Все шло прахом: семья, дела, капиталы. Они оставались одинокими, обездоленными, всеми покинутыми, как в далекие времена своего ничтожества, в те неблагодарные времена, когда трудились их предки. То царство, которое, умножая свои капиталы, они собирались упрочить на долгие века, разрушалось теперь в хаосе безумия и крови, истекало гноем изъязвленного мозга и кровью ран. Буря, не давая им ни малейшей передышки, отнимала у них одно за другим, унося их самих в изначальный, бездонный мрак. Этот мрак поднимался из глубин «Горемычной» и тянул их вниз. Они обваливались большими кусками, как стены старых башен, увлекая вслед за собою все их мысли, все мечты, всю вьющуюся лозу последних надежд, пробивавшихся среди этого камня. Вместе с ними низвергались вниз обломки целой эпохи, твердыни их владычества, издревле скрепленного гордостью. Это было распадом всего общественного строя, который старались ускорить люди, пришедшие им на смену.

Это был конец. От колонизации, на которую были затрачены миллионы, теперь остались одни развалины, затерявшиеся среди песков. Отвратительное доктринерство, точно так же воздвигнувшее свое здание на песке, пыталось поработить страну: хищения, грабежи, всеобщее стяжательство окончательно ее разорили. Не было даже возможности ликвидировать затеянное ими дело. Все было насквозь разъедено коррупцией и сверху донизу гнило. Недобросовестность, оскудение душ были таковы, что ни одного вопроса нельзя было разрешить. Все самое насущное отодвигалось на задний план; пра* вительство на каждом шагу обнаруживало свою легковесность и нерадивость. Оно ничего не сумело предвидеть и теперь погибало от истощения.
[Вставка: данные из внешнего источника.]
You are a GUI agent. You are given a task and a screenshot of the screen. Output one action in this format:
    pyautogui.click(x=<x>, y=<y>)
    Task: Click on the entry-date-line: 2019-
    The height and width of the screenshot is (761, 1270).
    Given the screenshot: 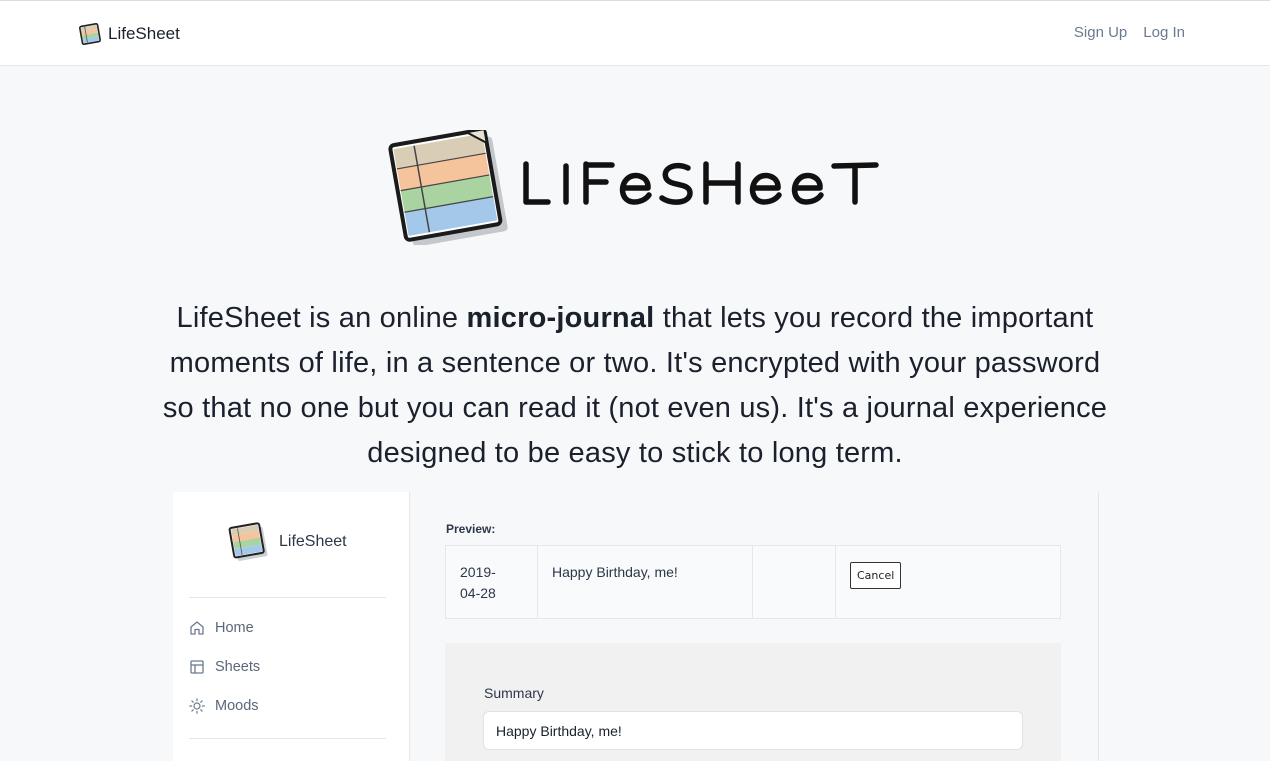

Этого и следовало ожидать: свои приход к власти все эти люди ознаменовали тем, что старались как только могли насытить свое чрево. В результате страна была обречена на голод… Повсюду вспыхивали стачки: рабочие целыми армиями покидали шахты, фабрики и заводы, уходили в леса, требовали хлеба и прав. Окруженный облаком, на небе мелькнул печальный лик распятого Христа. Тогда применили силу, раздались ружейные залпы, началась страшная бойня. Крест на небе пошатнулся, ребра Христа были снова пронзены, на землю спустился мрак.

Министерство само потонуло в этом омуте и в этой крови. Оно окончило свои дни так же, как Рассанфоссы.
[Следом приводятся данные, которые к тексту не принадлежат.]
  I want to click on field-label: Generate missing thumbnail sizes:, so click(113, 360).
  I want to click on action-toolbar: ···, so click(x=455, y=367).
«Так, значит, Рети был прав, — думал Жан-Элуа, потерявший остатки мужества перед лицом этой надвигавшейся катастрофы. — Буржуазии настал конец!»

На смену ей пришла другая порода людей. Голодные восстали. Снизу, словно из глубины веков, поднималась какая-то огромная неведомая сила, ее суровое мощное дыхание потрясало воздух. Политая кровью земля давала новые всходы.